**EXERCISE PROMPT:**
Lift out each line of the data that holds "options".

(Extracted records)
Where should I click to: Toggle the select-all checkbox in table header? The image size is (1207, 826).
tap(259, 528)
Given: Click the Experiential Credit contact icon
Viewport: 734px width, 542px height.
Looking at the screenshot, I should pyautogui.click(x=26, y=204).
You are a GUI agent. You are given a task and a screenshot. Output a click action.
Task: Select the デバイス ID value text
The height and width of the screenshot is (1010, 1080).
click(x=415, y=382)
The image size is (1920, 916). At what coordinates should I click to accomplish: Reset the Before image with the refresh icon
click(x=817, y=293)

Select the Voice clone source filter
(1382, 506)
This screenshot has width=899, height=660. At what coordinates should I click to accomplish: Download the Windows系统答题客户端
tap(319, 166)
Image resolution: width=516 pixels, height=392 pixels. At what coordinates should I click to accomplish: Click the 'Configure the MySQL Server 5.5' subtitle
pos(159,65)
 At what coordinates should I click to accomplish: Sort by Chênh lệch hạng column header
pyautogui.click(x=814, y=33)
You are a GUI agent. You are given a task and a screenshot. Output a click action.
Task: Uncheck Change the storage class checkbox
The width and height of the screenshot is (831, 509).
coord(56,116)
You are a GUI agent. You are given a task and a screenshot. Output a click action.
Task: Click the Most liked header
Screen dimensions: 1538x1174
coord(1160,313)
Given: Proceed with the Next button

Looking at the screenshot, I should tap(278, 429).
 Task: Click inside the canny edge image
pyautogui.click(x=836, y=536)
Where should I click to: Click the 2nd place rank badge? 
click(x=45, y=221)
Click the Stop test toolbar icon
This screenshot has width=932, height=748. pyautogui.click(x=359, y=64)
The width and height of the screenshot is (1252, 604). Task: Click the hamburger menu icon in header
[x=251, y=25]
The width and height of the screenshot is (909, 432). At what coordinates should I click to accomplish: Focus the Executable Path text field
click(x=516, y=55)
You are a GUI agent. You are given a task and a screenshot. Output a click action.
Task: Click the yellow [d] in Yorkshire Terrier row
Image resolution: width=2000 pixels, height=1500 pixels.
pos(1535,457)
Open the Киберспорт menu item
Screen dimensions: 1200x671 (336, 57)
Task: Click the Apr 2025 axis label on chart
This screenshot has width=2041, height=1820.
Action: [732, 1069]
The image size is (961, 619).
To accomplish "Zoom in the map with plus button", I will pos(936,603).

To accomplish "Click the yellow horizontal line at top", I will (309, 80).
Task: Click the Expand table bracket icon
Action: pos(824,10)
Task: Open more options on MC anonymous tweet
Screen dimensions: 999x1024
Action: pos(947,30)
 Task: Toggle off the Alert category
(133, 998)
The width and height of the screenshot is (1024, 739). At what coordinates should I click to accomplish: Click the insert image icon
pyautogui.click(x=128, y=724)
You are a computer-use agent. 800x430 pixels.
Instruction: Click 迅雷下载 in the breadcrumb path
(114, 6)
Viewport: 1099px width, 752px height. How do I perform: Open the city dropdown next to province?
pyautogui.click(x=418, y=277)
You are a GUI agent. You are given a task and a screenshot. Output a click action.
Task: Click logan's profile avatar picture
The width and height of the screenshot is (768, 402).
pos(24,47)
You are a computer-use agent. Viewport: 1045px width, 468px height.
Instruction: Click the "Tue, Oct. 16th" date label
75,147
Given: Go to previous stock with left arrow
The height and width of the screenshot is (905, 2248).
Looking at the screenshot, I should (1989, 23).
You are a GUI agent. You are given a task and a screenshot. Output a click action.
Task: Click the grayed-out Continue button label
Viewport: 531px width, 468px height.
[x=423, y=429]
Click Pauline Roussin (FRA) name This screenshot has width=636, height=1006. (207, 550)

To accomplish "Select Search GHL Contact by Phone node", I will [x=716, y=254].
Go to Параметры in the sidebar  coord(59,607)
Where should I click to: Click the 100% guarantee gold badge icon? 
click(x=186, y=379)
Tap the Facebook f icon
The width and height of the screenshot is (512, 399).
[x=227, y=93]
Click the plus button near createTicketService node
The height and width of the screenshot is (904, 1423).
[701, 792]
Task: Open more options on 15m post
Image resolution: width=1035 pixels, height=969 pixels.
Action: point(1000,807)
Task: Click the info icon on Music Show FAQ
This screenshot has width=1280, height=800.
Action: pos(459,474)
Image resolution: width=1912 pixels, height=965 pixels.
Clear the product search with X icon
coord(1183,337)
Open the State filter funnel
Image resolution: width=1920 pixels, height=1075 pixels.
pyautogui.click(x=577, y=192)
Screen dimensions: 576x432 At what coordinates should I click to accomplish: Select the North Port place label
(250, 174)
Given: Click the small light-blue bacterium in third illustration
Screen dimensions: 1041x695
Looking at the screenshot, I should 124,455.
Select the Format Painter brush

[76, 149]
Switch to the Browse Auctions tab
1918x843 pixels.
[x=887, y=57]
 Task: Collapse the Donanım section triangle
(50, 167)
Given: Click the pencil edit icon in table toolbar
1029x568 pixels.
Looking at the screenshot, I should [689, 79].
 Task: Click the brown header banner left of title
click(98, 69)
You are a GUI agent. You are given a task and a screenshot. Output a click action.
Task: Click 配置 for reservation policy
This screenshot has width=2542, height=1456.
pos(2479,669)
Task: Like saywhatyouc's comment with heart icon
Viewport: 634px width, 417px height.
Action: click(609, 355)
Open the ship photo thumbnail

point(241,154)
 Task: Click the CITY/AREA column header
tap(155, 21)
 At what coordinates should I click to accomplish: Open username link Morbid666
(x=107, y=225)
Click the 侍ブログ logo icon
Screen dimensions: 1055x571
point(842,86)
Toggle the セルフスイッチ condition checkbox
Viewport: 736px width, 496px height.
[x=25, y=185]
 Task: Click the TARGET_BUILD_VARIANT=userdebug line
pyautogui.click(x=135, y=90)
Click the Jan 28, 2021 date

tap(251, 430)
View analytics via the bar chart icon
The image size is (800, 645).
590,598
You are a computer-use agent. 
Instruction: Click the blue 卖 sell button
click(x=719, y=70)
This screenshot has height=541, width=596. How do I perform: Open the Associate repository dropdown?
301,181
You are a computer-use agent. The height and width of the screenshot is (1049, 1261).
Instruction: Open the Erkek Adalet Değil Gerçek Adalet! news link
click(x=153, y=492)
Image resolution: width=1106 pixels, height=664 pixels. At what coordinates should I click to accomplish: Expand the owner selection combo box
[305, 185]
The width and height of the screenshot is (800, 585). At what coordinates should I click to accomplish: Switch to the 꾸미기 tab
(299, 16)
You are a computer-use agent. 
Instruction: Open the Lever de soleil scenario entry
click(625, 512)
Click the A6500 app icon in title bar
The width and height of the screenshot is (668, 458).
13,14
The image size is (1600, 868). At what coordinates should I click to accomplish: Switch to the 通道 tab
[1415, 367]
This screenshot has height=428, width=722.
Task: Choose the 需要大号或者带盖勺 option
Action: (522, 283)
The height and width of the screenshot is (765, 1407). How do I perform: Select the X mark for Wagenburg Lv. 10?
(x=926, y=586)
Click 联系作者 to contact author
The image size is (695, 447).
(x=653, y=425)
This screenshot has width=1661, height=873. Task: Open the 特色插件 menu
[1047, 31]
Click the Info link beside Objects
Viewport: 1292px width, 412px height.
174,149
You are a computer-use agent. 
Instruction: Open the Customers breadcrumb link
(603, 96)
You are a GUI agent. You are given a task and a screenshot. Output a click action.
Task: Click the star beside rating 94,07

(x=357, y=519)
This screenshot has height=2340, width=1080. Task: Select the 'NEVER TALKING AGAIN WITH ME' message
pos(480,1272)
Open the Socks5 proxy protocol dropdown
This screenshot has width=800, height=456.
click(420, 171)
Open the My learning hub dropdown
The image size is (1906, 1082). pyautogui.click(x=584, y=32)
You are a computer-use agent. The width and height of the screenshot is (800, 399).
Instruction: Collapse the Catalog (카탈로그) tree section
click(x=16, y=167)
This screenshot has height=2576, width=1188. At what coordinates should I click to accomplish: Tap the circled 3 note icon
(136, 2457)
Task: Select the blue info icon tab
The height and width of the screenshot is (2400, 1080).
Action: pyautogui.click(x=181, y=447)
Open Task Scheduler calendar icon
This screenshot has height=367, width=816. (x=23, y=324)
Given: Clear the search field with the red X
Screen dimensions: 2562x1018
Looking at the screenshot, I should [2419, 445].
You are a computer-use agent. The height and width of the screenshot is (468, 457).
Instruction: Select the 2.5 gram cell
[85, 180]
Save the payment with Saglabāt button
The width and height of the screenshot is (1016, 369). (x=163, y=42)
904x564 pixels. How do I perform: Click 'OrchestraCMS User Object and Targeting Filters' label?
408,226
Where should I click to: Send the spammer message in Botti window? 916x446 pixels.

**OUTPUT BELOW:**
Task: Open more options on MC anonymous tweet
Task: Open more options on 15m post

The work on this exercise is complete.